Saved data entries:
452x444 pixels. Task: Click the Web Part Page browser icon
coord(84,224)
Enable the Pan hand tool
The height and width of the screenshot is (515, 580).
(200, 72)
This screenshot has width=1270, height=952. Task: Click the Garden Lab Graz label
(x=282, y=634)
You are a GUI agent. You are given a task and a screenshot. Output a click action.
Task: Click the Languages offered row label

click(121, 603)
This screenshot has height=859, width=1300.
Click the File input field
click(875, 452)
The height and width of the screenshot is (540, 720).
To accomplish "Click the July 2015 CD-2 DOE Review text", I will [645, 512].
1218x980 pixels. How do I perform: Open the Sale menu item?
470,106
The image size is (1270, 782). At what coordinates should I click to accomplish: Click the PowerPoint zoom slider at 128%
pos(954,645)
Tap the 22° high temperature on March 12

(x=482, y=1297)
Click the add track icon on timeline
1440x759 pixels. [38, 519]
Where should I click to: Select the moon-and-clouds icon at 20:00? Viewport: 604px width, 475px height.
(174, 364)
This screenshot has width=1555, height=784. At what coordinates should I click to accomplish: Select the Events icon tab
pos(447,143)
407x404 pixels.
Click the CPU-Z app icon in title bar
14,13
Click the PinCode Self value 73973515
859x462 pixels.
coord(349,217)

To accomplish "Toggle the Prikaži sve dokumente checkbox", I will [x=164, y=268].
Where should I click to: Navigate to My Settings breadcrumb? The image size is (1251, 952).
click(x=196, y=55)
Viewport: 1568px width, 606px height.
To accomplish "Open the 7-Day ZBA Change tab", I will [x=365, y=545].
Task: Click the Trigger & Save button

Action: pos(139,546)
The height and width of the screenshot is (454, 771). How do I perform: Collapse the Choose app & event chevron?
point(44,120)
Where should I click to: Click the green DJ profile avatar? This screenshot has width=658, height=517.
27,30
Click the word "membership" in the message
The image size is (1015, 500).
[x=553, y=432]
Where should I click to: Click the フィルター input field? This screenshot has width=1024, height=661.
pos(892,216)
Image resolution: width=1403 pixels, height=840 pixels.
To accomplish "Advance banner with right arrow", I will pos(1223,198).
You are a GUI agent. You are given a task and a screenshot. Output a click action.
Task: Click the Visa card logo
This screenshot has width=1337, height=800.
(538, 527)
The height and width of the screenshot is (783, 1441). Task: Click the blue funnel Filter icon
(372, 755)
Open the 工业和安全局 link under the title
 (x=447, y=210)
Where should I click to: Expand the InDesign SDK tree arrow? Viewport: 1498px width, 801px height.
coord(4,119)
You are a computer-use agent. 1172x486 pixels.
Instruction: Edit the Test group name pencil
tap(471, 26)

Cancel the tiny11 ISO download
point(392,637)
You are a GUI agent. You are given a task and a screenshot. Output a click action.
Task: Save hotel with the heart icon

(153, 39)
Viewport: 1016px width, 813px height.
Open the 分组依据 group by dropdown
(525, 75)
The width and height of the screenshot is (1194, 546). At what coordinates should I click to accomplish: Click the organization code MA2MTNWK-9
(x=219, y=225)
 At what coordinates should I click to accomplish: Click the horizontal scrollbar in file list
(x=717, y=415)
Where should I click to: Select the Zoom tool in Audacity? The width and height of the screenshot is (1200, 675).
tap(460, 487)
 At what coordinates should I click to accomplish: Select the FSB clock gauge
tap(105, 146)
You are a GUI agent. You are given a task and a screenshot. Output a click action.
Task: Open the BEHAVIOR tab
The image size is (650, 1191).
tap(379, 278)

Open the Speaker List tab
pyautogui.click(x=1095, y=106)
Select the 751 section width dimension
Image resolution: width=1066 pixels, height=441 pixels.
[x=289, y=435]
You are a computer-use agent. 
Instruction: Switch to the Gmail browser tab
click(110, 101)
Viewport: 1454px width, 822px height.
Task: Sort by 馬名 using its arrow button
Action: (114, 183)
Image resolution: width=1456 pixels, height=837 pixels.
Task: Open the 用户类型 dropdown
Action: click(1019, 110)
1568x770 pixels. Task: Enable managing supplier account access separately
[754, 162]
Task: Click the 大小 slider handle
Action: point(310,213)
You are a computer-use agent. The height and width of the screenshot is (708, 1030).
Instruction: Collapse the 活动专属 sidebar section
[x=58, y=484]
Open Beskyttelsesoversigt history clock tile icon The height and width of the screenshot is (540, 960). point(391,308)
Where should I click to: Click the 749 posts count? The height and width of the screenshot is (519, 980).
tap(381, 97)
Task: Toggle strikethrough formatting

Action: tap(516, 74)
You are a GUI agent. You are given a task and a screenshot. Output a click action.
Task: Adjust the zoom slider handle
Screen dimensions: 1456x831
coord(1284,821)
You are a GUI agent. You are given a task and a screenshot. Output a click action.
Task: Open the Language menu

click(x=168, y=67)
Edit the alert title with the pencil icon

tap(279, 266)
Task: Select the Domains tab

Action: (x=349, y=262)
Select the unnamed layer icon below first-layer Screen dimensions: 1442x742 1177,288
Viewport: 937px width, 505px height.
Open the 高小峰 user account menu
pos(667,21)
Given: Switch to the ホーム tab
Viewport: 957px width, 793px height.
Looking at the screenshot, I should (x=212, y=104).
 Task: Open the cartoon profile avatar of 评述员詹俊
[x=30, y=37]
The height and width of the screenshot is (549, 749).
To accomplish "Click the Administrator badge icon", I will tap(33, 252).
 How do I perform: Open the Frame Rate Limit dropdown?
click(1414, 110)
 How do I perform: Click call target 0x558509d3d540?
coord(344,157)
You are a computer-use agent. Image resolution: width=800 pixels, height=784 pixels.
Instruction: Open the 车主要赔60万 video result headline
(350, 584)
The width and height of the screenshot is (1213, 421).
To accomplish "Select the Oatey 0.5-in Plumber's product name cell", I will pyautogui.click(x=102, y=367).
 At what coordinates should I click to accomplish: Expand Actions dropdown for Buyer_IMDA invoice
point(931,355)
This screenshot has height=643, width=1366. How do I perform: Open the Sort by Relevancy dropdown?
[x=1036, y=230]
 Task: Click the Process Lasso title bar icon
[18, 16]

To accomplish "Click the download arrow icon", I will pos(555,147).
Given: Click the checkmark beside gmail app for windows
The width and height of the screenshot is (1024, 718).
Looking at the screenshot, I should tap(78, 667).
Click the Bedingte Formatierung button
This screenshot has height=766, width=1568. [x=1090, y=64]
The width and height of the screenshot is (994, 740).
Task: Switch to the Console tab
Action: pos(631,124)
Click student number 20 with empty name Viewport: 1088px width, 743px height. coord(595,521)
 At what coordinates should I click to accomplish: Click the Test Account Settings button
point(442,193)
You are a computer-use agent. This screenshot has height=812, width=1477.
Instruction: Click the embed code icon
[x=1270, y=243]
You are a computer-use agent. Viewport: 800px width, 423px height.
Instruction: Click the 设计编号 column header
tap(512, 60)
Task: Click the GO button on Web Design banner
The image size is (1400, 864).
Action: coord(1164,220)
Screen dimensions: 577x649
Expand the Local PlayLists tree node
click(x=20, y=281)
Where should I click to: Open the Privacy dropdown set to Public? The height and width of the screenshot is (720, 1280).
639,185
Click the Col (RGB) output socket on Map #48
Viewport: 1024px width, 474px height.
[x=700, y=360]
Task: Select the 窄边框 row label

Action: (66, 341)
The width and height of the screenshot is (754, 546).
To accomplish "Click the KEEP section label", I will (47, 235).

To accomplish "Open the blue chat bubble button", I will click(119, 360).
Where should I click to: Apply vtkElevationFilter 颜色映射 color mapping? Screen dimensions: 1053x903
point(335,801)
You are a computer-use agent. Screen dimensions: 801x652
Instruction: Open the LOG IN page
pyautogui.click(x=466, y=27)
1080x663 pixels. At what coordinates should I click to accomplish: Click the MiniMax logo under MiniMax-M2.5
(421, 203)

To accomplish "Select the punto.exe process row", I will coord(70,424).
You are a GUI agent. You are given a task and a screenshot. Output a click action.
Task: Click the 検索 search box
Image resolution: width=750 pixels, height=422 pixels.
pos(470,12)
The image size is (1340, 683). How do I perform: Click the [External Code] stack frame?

What is expected: From the records above, transcribe exactly the run of lines that opens with the line holding "The width and height of the screenshot is (754, 546)." and closes with the line holding "You are a computer-use agent. Screen", both included.

Solution to the problem:
The width and height of the screenshot is (754, 546).
To accomplish "Click the KEEP section label", I will (47, 235).

To accomplish "Open the blue chat bubble button", I will click(119, 360).
Where should I click to: Apply vtkElevationFilter 颜色映射 color mapping? Screen dimensions: 1053x903
point(335,801)
You are a computer-use agent. Screen dimensions: 801x652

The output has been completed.